Saturday, October 5, 2013

Is Silicon Valley A Meritocracy?

Marketplace looks at how it is and isn't:
Michael Arrington, angel investor and founder of the website Tech Crunch told CNN a few years ago that in Silicon Valley “generally speaking, it doesn't matter what your education is. It doesn't matter who your parents are here.  You can become very successful based purely on your brain size and how you use it.”
A favorite example of the anyone-can-make-it-here narrative is the story of Max Levchin, co-founder of PayPal. Lacy knows his origin story by heart.
“Moved from the Soviet Union when he was 16,” she’ll tell you.  “His family had $300 in their pocket and he had to learn English by watching an old television set that he pulled out of a dumpster and repaired. Ten years later or so, he sold a company for $1.5 billion. Ask someone like Max Levchin ‘do you consider this place a meritocracy?’”
So I did.
But first, I wanted to make sure the story that gets told about him was right.
“Yeah, that's remarkably accurate,” Levchin said after I repeated the biography Lacy had told me. “The only thing I'm not sure is precise is the amount of dollars we had in our pocket. It might have been $200 or $400, I can't quite remember,” he laughed.  “But everything else is pretty much correct, including the TV story.”
Then I cut to the chase. Does he think Silicon Valley is a meritocracy?
First, he cautioned that it was hard for him to compare it to anything else, since it’s the only place he’s ever really worked. That said, “on the absolute scale, it seems quite meritocratic,” he told me.  “I've met lots of people that have succeeded independent of their humble or otherwise origins.”
But Levchin also cautioned there are certain details of his story that often get left out. “I was very lucky,” he said.
Luck came in many forms. Even though his parents couldn't afford a TV, they did scrape up enough money to buy him a computer.
“My family was very supportive of the idea that having access to a personal computer would do something good for me, and within a few weeks of landing in the U.S., they gave me a PC to work on, to play with and to explore,” he told me.
And the importance Levchin’s family gave to computer access was no accident.  His mother had been a computer programmer in the Ukraine. His father, grandfather and grandmother were physicists -- prominent ones.
In fact, if you go down the often-cited list of big tech companies with immigrant founder success stories -- PayPal, Intel, eBay, YouTube -- you'll find many of those immigrant founders had a parent who was a scientist or academic.
Just like in the rest of the country, a lot of your access to opportunity in Silicon Valley comes down to who you parents were and what they did.  I think Silicon Valley gets that rep partly because it is a place where nerds succeed, and they don't see as many not-so-smart but better looking people moving up ahead of them.  Plus, the Internet revolution has made them fantastically rich, and they have to find some way to justify it as more than just luck and mass markets at work. 

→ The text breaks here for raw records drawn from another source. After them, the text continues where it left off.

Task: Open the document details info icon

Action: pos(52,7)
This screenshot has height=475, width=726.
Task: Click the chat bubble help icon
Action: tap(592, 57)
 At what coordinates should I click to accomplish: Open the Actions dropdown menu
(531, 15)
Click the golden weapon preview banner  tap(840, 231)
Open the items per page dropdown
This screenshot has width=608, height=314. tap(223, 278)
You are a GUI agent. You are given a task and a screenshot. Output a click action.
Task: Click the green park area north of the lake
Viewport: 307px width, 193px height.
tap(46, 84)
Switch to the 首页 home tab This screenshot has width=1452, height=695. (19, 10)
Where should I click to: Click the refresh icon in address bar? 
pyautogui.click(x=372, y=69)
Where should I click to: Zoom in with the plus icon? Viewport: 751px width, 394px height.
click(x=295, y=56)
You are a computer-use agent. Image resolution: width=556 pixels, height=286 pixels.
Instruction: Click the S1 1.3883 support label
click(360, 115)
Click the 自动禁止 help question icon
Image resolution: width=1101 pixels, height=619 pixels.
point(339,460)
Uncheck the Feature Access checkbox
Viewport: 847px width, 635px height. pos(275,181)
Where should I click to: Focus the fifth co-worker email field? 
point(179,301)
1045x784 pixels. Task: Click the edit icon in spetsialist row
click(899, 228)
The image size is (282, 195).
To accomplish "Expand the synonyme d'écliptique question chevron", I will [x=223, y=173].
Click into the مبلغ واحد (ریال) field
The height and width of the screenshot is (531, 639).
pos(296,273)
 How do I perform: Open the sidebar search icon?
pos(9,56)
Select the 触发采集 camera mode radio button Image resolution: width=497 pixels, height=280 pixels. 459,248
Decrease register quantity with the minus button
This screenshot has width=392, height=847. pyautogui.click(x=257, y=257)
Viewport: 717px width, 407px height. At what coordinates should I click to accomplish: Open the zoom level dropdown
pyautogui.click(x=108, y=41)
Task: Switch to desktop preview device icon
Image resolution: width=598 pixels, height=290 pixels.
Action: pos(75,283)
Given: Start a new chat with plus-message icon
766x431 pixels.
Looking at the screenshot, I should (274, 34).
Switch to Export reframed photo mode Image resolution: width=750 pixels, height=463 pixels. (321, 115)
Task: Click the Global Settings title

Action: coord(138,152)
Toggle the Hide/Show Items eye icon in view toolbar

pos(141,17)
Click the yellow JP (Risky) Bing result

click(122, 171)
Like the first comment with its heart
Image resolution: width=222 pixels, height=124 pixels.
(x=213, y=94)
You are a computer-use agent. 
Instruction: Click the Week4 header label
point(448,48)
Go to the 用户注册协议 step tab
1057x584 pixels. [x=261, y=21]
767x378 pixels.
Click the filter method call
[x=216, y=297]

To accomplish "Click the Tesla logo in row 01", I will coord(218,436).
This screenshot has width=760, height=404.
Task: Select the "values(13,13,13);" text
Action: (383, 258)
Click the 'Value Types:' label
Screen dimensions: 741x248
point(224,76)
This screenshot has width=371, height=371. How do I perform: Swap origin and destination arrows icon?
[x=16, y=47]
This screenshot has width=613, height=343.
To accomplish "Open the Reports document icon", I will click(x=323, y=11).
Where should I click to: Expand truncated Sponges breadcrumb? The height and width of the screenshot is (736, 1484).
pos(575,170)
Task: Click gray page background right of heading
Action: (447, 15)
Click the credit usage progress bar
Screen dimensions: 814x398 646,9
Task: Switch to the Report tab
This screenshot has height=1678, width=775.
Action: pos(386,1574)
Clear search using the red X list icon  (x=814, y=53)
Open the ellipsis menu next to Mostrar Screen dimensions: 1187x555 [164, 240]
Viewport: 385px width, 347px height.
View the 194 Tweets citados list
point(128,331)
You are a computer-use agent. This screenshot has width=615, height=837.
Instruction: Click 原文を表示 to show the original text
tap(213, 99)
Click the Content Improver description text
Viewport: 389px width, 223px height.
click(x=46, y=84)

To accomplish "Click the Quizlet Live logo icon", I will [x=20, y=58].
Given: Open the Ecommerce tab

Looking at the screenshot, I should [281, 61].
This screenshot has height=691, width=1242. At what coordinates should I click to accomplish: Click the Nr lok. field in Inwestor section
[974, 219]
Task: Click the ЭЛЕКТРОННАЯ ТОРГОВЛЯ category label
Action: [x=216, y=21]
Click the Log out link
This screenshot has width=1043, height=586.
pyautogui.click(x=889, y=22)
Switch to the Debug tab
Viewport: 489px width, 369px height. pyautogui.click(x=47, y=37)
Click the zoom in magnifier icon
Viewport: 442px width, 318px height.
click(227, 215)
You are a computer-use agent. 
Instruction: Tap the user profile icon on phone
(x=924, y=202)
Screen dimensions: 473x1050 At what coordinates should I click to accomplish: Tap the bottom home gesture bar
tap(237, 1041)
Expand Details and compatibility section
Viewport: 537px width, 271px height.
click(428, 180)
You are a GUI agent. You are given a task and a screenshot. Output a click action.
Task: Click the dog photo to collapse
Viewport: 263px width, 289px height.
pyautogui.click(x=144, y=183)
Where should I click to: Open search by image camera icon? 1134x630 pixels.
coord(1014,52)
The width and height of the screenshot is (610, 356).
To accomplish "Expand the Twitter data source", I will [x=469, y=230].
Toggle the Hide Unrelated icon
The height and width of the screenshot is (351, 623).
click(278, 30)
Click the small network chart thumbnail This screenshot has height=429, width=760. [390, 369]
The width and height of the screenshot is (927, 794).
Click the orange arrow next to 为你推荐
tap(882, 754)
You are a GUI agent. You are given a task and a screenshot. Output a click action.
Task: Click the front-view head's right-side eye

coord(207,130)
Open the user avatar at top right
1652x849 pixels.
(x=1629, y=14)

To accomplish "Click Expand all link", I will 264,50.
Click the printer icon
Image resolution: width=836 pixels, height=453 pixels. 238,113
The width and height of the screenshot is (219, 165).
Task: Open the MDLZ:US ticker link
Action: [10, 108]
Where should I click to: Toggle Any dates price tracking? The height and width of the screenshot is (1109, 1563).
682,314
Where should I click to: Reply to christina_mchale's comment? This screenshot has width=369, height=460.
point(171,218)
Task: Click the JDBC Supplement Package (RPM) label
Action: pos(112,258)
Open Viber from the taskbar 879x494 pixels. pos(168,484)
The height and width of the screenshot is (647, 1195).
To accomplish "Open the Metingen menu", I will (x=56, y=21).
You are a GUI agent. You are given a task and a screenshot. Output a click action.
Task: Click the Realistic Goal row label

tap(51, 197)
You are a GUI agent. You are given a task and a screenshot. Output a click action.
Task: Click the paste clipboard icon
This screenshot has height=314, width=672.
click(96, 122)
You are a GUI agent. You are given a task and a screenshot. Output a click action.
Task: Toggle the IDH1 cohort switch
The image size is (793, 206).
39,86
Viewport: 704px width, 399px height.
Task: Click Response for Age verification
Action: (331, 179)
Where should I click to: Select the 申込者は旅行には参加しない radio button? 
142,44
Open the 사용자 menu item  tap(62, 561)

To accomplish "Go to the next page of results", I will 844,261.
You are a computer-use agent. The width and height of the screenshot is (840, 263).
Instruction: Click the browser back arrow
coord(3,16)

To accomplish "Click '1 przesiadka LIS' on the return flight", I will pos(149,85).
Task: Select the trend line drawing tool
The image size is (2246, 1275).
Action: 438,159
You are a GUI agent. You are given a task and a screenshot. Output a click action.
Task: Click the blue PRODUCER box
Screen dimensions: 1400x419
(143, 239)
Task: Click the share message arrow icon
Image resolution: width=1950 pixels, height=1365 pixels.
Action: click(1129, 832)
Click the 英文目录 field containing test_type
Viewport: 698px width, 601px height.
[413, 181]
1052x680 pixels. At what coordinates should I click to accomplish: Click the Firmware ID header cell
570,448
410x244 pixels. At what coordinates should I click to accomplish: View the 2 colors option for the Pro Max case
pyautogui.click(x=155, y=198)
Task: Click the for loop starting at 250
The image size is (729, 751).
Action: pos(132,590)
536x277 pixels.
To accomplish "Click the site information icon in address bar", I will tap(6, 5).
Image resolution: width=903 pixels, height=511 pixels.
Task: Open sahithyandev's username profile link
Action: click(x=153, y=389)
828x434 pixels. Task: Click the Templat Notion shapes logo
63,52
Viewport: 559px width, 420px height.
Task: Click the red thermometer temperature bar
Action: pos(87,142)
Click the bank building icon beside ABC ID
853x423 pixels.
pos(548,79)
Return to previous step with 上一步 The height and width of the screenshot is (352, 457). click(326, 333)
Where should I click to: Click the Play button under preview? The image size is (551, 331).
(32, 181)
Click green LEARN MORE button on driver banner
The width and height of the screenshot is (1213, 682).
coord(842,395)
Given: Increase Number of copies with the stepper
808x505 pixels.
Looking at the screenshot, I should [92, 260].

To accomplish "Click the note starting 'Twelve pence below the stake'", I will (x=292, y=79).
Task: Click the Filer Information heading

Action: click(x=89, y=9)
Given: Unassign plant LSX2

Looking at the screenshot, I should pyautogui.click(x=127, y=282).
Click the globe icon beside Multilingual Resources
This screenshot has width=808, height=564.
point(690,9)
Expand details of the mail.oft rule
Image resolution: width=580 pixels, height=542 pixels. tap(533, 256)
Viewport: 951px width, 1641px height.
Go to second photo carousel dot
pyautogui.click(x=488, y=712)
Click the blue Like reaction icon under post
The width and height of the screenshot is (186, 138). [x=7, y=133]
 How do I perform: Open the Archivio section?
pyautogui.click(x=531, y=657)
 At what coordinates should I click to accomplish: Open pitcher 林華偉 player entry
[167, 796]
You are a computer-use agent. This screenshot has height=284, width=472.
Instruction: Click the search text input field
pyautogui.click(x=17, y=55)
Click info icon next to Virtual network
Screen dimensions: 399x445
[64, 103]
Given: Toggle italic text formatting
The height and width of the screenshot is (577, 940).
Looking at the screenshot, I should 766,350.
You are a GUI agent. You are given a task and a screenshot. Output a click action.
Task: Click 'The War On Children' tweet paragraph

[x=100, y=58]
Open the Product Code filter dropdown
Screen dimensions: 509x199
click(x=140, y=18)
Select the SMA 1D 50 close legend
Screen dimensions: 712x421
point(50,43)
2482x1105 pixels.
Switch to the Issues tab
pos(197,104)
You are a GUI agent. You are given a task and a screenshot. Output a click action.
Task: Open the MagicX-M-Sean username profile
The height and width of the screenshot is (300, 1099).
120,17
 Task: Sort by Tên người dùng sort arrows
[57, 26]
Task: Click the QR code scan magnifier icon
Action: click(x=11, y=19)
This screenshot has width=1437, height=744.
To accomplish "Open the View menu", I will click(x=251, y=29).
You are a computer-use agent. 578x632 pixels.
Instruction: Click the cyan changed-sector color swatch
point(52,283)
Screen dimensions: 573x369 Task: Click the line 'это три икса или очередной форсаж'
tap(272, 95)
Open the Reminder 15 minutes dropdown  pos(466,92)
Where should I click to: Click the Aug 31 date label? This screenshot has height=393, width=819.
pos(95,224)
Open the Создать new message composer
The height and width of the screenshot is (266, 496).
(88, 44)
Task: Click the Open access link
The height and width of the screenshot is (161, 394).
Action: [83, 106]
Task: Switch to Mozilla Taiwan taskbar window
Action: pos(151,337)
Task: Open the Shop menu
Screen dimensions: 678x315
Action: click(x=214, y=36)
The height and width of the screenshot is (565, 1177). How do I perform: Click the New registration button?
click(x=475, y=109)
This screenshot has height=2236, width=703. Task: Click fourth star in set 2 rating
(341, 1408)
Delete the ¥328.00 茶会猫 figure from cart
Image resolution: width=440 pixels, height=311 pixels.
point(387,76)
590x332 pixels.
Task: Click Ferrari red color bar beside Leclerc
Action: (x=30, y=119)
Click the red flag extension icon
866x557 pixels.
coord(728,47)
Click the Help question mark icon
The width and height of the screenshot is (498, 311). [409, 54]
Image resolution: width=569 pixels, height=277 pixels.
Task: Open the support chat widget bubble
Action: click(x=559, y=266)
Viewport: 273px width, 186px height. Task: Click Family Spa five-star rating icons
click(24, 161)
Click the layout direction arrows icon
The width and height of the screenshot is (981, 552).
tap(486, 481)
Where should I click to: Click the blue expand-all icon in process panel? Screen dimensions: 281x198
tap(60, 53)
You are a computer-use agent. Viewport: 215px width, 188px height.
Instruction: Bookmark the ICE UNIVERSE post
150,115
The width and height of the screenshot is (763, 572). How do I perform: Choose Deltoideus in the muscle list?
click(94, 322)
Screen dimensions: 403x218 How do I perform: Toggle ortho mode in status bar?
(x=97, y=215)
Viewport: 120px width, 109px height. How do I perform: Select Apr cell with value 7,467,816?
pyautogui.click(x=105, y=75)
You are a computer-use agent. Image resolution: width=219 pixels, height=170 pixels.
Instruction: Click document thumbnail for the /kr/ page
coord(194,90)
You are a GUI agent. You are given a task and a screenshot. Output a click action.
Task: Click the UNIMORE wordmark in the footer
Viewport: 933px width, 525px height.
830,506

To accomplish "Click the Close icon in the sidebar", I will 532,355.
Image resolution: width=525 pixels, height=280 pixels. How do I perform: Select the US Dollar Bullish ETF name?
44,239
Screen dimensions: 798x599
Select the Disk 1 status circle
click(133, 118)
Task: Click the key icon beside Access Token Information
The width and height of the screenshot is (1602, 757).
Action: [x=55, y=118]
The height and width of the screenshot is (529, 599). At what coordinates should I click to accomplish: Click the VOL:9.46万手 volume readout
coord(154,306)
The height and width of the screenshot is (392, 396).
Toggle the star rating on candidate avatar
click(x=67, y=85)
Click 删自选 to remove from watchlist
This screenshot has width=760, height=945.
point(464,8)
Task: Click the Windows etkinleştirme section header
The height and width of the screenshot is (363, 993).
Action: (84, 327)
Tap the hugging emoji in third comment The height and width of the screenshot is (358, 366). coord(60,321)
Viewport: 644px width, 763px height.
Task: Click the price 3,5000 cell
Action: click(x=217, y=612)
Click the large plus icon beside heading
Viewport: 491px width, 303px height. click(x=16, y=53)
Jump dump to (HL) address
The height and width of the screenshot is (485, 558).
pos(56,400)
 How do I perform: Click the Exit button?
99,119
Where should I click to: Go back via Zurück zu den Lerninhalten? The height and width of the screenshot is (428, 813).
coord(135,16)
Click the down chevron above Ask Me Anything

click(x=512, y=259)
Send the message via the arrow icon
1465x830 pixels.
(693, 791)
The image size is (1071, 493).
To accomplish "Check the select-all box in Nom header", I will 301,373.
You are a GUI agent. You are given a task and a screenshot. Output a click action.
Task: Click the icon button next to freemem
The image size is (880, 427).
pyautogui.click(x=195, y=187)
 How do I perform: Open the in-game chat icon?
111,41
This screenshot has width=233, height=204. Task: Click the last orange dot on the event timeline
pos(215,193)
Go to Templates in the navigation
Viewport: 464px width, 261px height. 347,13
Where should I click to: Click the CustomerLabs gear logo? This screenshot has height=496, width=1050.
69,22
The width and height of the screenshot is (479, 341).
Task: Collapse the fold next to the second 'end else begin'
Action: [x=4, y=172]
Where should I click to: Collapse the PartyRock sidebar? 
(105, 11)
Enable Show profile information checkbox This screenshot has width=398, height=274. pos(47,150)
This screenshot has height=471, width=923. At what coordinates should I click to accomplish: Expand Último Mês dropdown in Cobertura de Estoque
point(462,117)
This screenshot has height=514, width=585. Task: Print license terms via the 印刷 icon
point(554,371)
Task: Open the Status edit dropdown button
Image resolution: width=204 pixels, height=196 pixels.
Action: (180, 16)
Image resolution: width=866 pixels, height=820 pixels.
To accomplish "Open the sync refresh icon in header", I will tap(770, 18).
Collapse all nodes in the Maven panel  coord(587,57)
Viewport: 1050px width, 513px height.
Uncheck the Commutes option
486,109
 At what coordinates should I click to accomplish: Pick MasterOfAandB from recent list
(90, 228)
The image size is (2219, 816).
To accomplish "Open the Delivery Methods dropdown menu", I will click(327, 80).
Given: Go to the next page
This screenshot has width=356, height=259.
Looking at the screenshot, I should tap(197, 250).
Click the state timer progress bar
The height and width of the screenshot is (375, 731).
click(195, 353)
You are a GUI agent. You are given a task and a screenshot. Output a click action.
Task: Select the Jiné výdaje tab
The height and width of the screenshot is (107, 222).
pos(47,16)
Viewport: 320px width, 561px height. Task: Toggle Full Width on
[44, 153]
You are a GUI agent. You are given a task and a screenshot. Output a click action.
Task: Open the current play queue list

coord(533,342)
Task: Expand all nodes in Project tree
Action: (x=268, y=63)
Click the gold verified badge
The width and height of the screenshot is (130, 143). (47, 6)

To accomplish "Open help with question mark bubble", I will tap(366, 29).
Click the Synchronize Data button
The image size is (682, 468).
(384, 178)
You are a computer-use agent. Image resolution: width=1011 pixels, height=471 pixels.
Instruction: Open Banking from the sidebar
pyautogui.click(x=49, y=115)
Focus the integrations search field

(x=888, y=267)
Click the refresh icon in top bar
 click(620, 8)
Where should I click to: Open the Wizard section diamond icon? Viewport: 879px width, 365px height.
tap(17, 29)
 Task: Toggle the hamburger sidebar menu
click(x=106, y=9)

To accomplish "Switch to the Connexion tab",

There's a lot of fascinating technology out there, but look at the list above.  Of those, only Intel actually makes anything.  PayPal is a site which allows people to make credit card transactions securely.  eBay is an online flea market/junk auction.  YouTube found a way to compress a gazillion videos that might have been recorded on VHS and sent in to America's (not really) Funniest Home Videos.  Other than the chipmaker, how much richer are our lives thanks to these inventions.  How about Twitter or this blog?  Is it really a good idea for me to text out whatever I'm thinking to the world?  And a lot of the web guys have gotten rich by being able to mine data and sell it to the barbarian marketers.  While it is good entertainment, a lot of Silicon Valley is just Hollywood run by geeks.